What the exercise asks
The required output is the lines below from the line containing "Glossary (230, 2404)" to the line containing "articles (30, 69)", inclusive, retyped exactly. No other lines belong in it.

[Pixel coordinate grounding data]
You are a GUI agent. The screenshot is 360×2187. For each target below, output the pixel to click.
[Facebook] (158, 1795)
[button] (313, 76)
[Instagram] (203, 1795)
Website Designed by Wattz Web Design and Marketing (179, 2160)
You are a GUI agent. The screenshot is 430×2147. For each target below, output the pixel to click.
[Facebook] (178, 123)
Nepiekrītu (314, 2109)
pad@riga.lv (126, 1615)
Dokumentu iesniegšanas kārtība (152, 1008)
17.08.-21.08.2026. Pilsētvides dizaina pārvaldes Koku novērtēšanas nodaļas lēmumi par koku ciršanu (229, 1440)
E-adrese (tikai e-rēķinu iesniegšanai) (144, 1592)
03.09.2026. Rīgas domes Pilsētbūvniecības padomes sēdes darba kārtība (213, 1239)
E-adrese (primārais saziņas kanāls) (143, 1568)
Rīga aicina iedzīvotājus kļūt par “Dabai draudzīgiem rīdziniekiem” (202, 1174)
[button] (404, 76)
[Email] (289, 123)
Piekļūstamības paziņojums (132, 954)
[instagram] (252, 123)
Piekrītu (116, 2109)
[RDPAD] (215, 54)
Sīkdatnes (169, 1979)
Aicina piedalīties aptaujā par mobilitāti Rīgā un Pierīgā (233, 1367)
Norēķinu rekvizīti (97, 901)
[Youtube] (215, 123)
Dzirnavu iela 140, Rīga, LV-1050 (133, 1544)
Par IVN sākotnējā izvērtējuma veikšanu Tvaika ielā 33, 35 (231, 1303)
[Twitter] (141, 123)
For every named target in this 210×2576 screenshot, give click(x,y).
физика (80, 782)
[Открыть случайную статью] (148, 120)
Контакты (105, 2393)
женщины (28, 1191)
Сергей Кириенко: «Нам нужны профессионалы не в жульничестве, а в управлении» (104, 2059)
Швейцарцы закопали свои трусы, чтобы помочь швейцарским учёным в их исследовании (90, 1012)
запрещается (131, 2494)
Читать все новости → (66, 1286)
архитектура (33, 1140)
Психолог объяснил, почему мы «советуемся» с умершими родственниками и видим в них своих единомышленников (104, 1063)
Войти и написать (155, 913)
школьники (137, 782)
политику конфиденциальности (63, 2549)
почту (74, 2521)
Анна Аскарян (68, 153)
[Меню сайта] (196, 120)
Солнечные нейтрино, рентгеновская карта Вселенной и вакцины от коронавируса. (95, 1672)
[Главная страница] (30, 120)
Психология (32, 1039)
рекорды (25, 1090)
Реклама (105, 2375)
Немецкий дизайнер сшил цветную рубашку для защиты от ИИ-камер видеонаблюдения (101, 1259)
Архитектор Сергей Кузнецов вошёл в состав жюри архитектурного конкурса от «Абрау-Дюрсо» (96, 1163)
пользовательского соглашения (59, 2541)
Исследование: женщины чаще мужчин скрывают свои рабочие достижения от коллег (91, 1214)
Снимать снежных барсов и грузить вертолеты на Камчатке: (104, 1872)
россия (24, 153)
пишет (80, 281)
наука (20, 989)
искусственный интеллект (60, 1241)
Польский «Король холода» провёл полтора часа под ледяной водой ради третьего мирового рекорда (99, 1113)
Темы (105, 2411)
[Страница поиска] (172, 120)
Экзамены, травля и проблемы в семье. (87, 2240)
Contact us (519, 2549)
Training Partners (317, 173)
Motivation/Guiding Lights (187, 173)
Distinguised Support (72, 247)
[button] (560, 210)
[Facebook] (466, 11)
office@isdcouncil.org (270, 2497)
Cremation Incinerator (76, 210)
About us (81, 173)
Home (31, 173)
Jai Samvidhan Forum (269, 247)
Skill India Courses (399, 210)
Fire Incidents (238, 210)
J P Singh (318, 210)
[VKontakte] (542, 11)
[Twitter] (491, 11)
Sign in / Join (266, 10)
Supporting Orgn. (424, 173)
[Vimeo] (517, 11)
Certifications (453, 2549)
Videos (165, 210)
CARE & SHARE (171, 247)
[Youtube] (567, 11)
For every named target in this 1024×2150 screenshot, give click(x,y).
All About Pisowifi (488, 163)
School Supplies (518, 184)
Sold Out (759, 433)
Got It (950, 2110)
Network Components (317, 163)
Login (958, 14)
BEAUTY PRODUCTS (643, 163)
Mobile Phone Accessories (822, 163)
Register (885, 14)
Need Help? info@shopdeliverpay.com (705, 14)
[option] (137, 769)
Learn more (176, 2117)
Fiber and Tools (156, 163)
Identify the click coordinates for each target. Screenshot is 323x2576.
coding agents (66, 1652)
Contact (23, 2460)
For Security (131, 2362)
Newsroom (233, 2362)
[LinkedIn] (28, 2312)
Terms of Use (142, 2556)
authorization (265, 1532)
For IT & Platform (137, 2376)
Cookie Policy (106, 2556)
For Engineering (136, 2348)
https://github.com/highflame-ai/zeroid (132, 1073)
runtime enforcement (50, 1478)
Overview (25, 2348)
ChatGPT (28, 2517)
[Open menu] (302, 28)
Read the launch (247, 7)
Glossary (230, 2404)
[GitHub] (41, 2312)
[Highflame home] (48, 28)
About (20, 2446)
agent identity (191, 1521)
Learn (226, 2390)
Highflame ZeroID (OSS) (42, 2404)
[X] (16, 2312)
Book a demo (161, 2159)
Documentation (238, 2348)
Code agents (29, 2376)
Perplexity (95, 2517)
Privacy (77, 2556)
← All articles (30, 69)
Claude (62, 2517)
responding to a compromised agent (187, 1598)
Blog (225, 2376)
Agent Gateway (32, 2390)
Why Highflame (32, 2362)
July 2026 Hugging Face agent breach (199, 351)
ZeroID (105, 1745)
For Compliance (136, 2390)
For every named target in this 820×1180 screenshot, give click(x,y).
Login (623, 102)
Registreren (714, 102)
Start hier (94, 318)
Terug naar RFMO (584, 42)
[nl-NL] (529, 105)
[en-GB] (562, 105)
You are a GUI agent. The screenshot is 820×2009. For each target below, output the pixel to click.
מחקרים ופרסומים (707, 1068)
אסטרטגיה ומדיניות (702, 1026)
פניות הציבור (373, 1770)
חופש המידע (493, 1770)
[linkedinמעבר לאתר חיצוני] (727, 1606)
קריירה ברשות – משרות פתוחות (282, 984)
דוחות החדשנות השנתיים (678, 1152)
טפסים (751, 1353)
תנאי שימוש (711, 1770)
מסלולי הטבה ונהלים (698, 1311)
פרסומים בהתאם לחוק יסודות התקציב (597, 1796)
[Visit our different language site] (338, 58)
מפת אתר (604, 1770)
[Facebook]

Response
Glossary (230, 2404)
[GitHub] (41, 2312)
[Highflame home] (48, 28)
About (20, 2446)
agent identity (191, 1521)
Learn (226, 2390)
Highflame ZeroID (OSS) (42, 2404)
[X] (16, 2312)
Book a demo (161, 2159)
Documentation (238, 2348)
Code agents (29, 2376)
Perplexity (95, 2517)
Privacy (77, 2556)
← All articles (30, 69)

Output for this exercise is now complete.